# [Given exercise]
Update the listing from its start through the line containing "will [x=1174, y=224].", inclusive, by changing "street address" to "billing address" and leaving everything else as it is. Give those lines again with only that change.

# [Records for this task]
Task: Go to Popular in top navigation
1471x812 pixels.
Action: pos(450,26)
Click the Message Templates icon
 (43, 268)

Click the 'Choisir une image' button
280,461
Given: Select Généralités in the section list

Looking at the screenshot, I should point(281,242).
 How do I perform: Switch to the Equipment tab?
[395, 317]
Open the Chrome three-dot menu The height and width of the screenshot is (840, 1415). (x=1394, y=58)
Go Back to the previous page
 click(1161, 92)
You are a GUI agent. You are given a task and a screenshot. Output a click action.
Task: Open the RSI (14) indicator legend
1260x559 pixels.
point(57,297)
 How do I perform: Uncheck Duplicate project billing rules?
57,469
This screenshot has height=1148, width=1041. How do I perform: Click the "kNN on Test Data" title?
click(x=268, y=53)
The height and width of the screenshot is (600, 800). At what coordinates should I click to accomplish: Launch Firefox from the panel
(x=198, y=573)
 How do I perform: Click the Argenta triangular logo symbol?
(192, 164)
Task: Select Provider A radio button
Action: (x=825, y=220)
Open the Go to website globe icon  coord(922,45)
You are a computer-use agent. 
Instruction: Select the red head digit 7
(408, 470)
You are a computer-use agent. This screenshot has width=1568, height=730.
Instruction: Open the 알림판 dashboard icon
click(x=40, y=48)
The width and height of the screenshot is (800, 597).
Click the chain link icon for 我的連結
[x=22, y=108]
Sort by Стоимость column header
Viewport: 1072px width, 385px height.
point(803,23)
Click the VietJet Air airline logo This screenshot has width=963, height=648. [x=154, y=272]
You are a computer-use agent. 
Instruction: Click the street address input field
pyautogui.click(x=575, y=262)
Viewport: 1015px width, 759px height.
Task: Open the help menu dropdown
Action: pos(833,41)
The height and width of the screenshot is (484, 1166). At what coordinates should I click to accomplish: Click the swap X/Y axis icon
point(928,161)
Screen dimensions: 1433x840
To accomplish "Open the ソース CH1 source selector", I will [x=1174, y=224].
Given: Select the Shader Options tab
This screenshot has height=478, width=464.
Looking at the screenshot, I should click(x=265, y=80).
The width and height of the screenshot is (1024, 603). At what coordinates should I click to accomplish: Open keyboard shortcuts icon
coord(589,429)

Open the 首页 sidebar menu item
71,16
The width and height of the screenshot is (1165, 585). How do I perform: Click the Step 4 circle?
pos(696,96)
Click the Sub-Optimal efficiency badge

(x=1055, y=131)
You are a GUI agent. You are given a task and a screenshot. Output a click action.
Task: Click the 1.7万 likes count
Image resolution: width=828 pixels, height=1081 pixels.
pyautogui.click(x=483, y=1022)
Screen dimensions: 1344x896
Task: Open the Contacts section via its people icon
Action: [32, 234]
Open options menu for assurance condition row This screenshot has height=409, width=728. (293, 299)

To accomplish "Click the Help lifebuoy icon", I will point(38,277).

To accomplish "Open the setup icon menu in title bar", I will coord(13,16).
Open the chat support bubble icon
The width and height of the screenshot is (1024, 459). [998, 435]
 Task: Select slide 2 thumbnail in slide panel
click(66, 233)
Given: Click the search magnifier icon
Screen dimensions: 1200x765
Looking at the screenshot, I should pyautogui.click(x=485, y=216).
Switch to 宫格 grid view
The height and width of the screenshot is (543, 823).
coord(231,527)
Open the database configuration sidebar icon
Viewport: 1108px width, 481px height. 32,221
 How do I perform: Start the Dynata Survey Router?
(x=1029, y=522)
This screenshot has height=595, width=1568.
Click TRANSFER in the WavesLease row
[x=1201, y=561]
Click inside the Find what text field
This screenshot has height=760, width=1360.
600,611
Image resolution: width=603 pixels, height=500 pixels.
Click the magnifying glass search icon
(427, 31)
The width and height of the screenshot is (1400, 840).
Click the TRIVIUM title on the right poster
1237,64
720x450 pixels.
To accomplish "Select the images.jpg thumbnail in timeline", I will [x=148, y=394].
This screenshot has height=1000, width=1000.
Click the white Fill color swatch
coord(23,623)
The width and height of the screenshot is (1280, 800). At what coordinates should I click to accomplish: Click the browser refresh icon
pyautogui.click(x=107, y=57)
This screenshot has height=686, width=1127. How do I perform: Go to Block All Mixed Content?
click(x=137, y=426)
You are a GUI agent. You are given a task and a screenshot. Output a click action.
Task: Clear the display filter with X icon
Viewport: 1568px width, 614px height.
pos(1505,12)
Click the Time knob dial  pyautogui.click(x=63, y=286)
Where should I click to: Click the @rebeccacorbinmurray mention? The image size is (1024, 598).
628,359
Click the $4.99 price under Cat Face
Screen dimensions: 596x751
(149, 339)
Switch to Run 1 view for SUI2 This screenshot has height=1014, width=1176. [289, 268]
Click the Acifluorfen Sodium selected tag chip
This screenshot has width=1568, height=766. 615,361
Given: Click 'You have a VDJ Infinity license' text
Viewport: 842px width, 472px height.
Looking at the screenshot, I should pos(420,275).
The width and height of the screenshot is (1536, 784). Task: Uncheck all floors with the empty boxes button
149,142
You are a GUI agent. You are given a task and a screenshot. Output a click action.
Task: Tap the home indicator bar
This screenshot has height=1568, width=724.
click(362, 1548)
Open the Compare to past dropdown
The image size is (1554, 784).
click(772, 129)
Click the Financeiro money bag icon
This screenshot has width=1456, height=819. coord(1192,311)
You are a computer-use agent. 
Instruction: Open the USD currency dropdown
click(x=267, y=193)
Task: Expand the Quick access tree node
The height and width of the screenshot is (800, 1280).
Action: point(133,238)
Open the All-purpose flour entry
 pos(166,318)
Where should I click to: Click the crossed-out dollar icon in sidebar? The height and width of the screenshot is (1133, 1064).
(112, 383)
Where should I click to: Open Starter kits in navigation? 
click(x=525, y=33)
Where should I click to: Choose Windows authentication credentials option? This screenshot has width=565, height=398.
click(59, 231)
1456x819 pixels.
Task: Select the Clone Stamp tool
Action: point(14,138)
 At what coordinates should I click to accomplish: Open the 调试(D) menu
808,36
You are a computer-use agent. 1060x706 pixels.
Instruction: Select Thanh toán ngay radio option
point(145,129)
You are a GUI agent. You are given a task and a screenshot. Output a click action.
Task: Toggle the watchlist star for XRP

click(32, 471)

# [Task answer]
Task: Go to Popular in top navigation
1471x812 pixels.
Action: pos(450,26)
Click the Message Templates icon
 (43, 268)

Click the 'Choisir une image' button
280,461
Given: Select Généralités in the section list

Looking at the screenshot, I should point(281,242).
 How do I perform: Switch to the Equipment tab?
[395, 317]
Open the Chrome three-dot menu The height and width of the screenshot is (840, 1415). (x=1394, y=58)
Go Back to the previous page
 click(1161, 92)
You are a GUI agent. You are given a task and a screenshot. Output a click action.
Task: Open the RSI (14) indicator legend
1260x559 pixels.
point(57,297)
 How do I perform: Uncheck Duplicate project billing rules?
57,469
This screenshot has height=1148, width=1041. How do I perform: Click the "kNN on Test Data" title?
click(x=268, y=53)
The height and width of the screenshot is (600, 800). At what coordinates should I click to accomplish: Launch Firefox from the panel
(x=198, y=573)
 How do I perform: Click the Argenta triangular logo symbol?
(192, 164)
Task: Select Provider A radio button
Action: (x=825, y=220)
Open the Go to website globe icon  coord(922,45)
You are a computer-use agent. 
Instruction: Select the red head digit 7
(408, 470)
You are a computer-use agent. This screenshot has width=1568, height=730.
Instruction: Open the 알림판 dashboard icon
click(x=40, y=48)
The width and height of the screenshot is (800, 597).
Click the chain link icon for 我的連結
[x=22, y=108]
Sort by Стоимость column header
Viewport: 1072px width, 385px height.
point(803,23)
Click the VietJet Air airline logo This screenshot has width=963, height=648. [x=154, y=272]
You are a computer-use agent. 
Instruction: Click the billing address input field
pyautogui.click(x=575, y=262)
Viewport: 1015px width, 759px height.
Task: Open the help menu dropdown
Action: pos(833,41)
The height and width of the screenshot is (484, 1166). At what coordinates should I click to accomplish: Click the swap X/Y axis icon
point(928,161)
Screen dimensions: 1433x840
To accomplish "Open the ソース CH1 source selector", I will [x=1174, y=224].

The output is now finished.